━━━ Material to process

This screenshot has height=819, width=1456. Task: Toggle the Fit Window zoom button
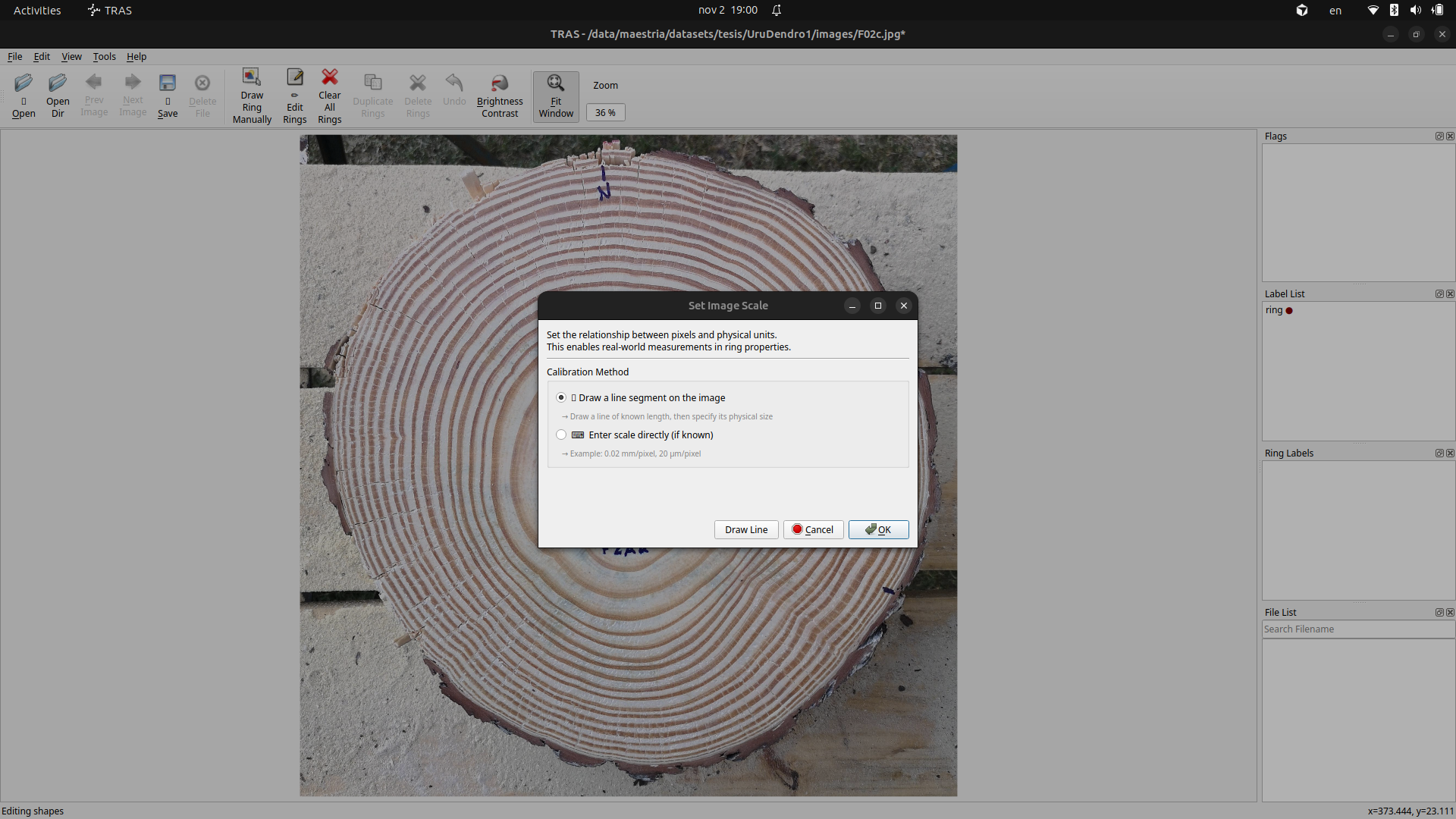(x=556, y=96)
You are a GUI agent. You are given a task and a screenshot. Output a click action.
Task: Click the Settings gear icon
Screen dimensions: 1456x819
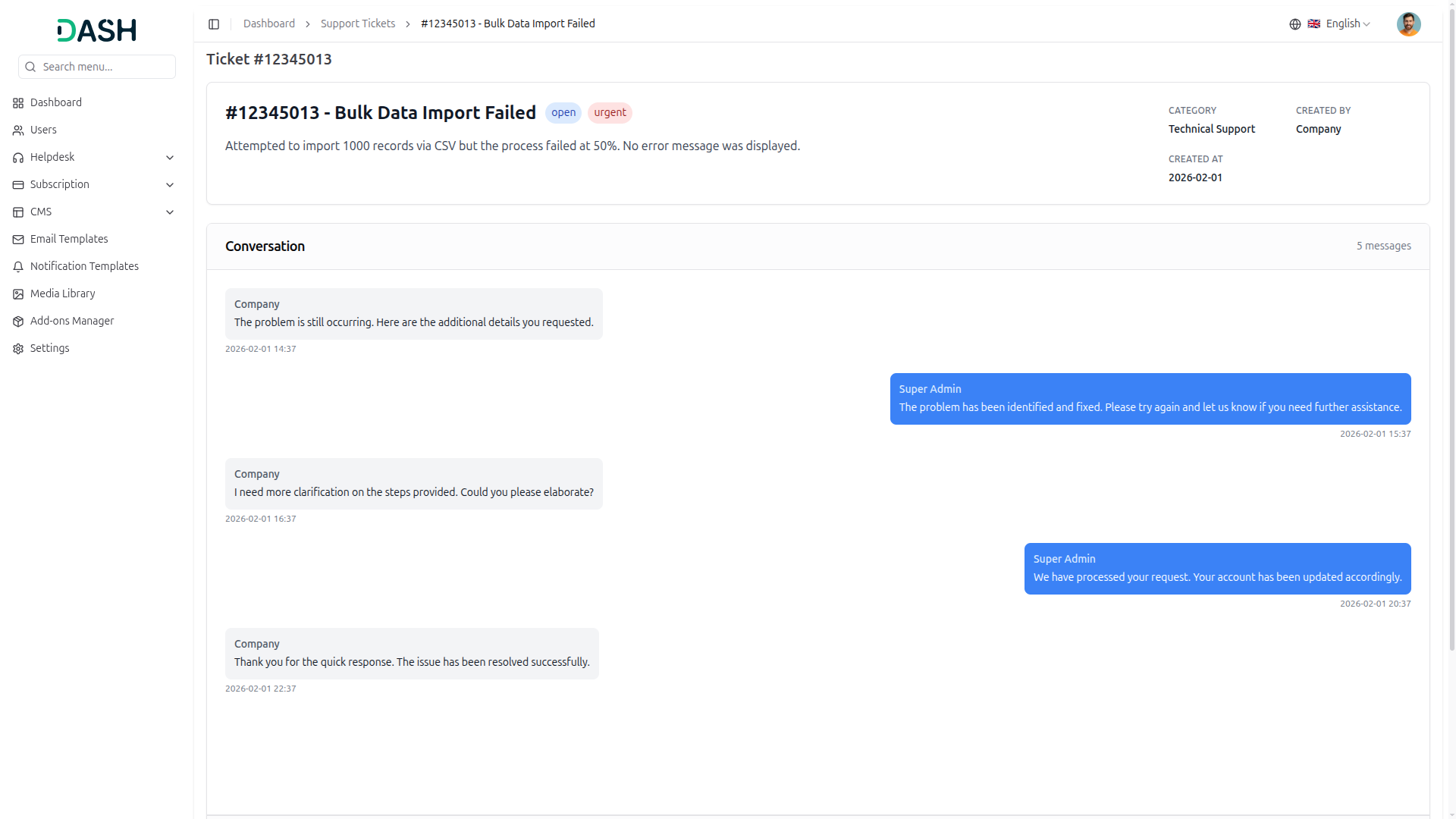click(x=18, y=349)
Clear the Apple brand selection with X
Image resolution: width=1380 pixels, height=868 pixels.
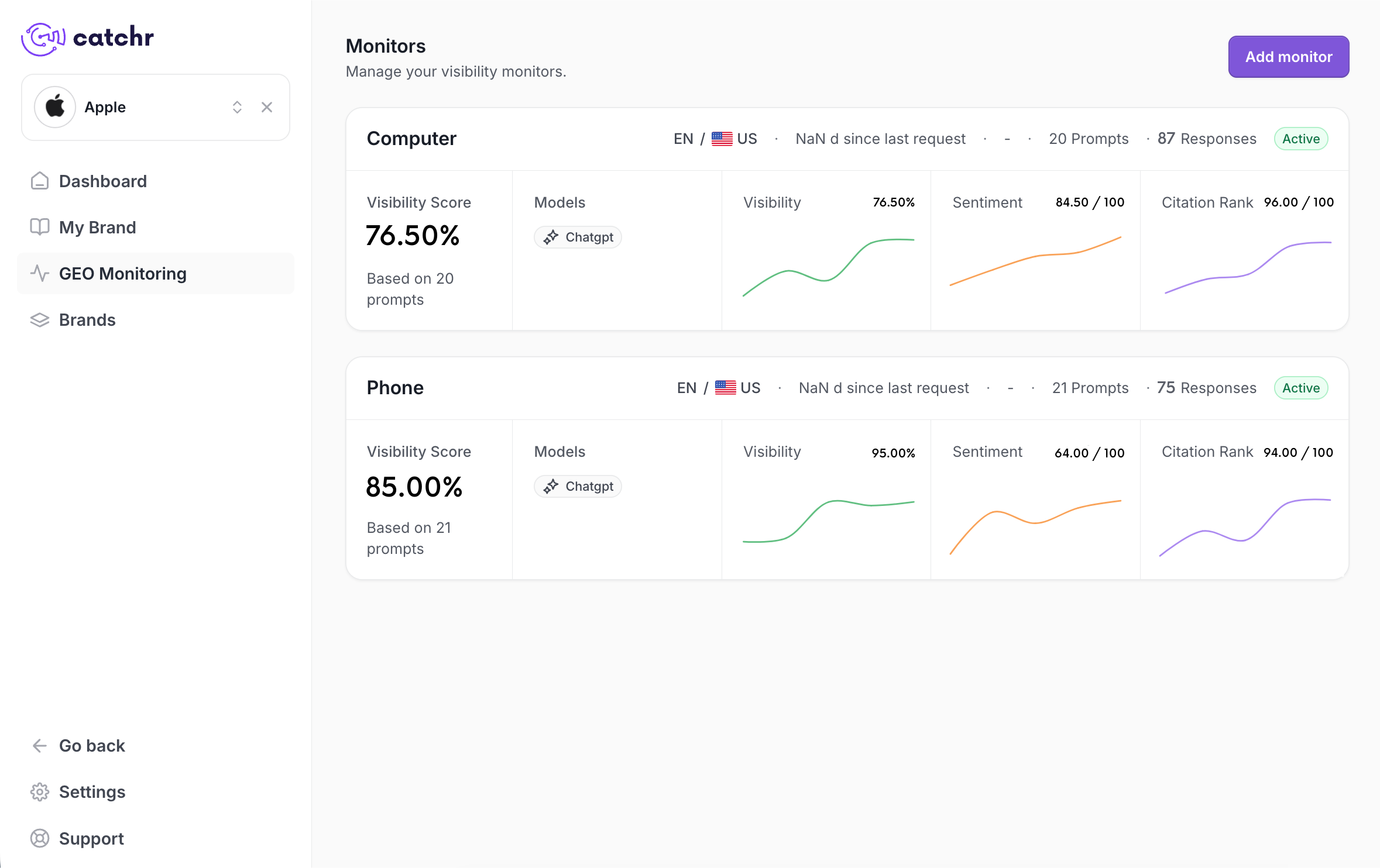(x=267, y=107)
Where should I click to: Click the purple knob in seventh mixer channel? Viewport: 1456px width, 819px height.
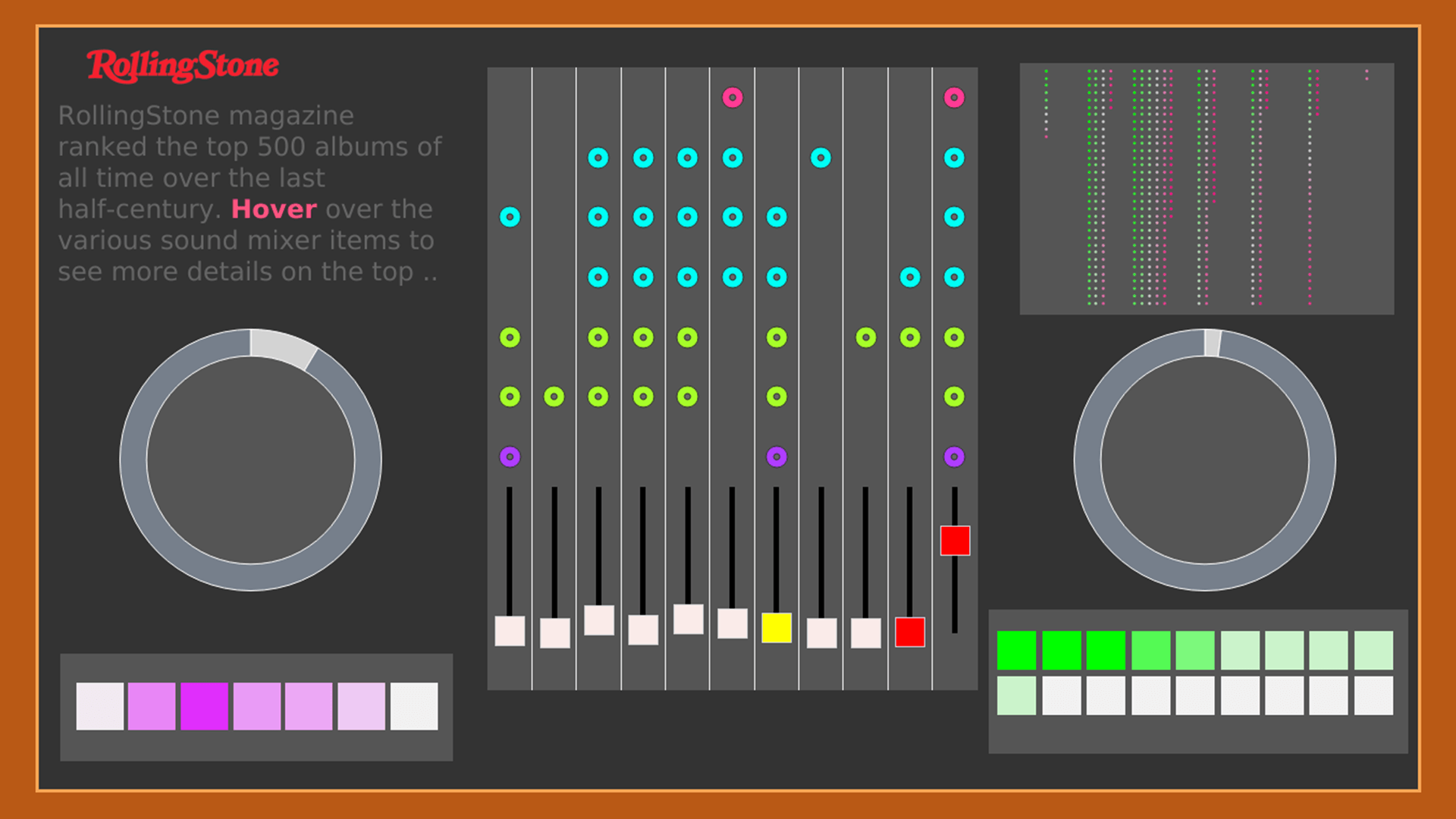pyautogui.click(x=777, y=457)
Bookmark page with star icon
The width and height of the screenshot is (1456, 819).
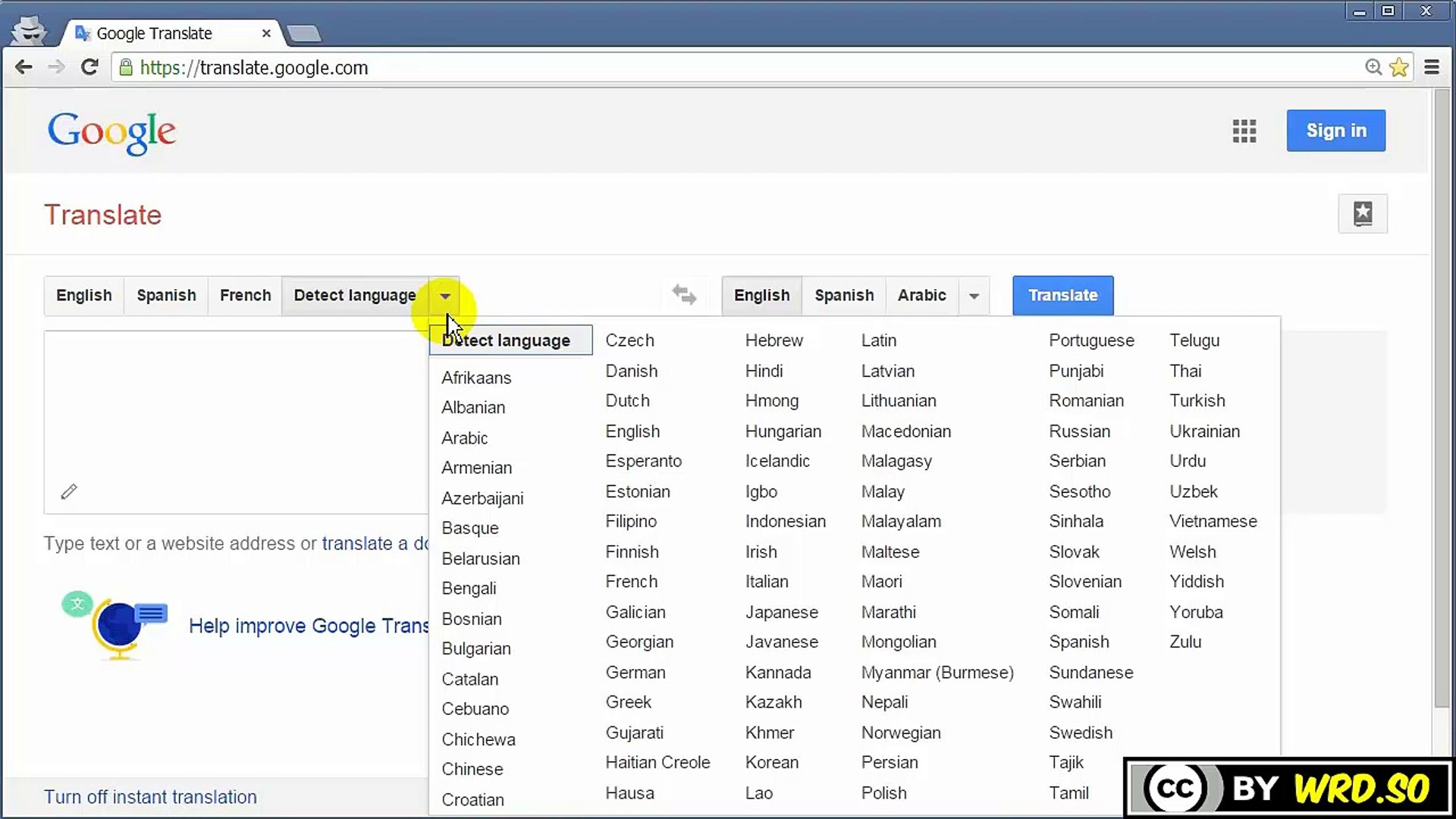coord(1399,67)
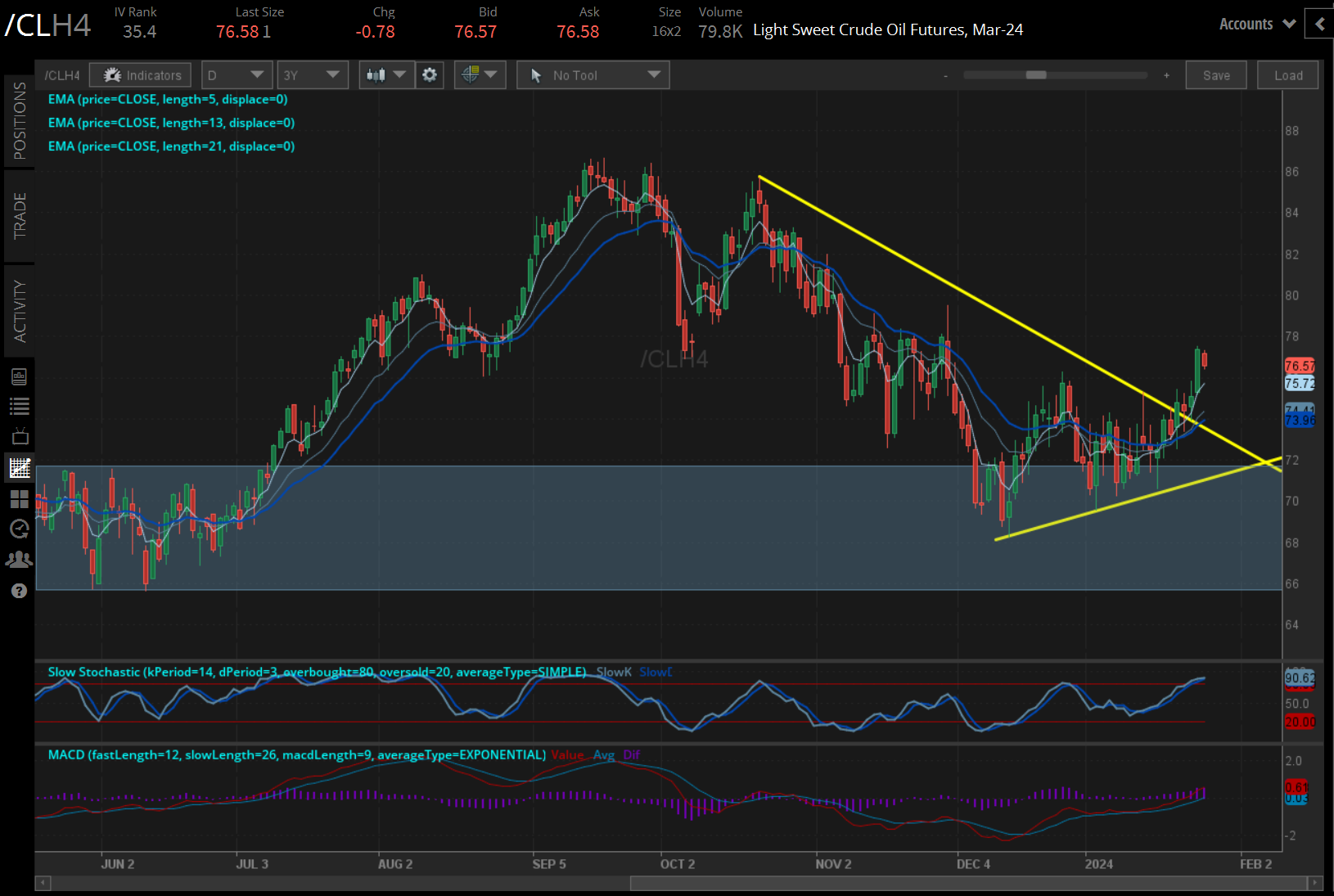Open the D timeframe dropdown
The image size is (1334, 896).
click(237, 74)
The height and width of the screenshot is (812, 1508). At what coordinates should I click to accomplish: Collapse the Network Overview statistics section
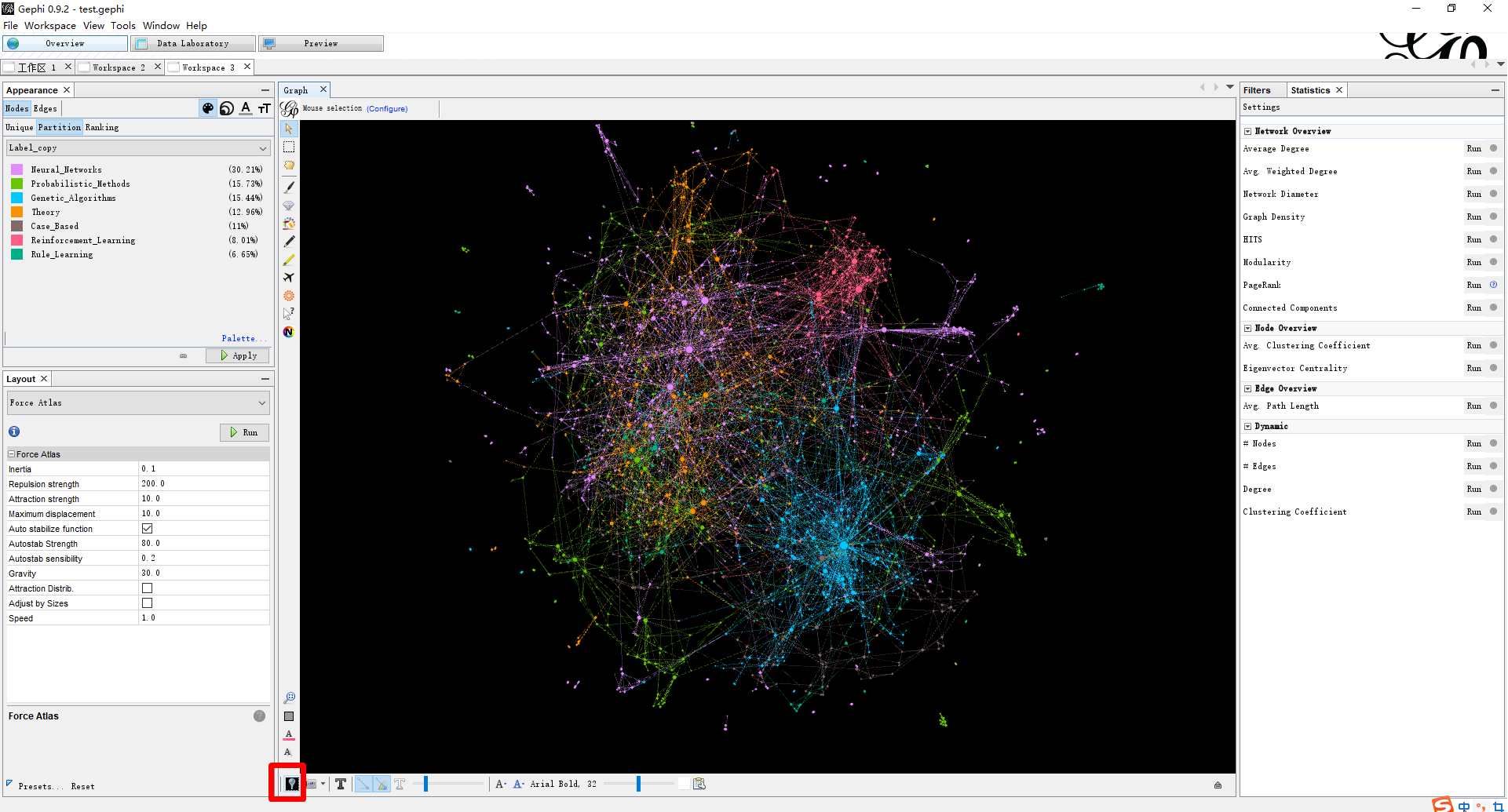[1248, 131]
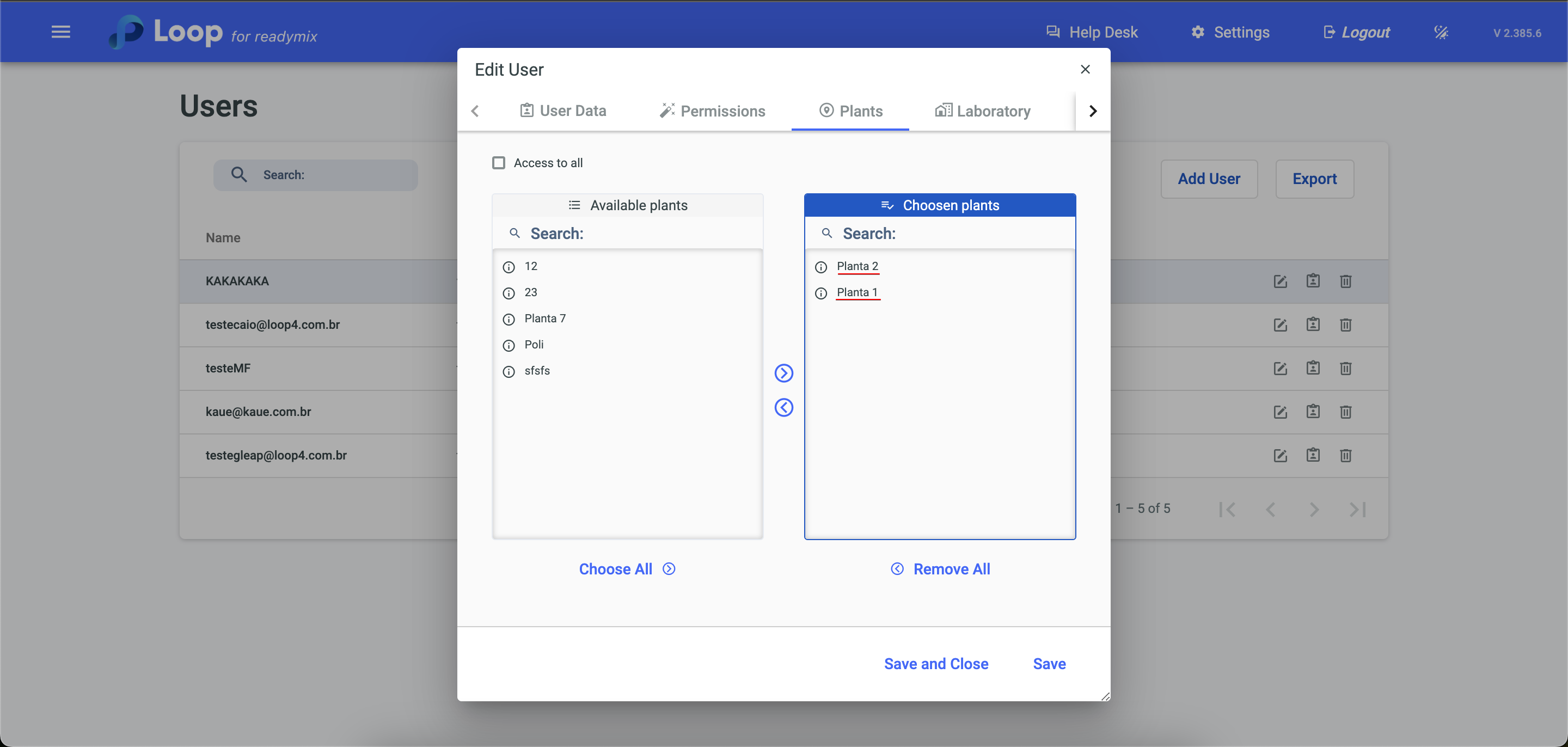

━━━━━━

== Required work ==
Filter the records above for "with" and copy every matching line.

== Exercise response ==
Clear the Apple brand selection with X
Bookmark page with star icon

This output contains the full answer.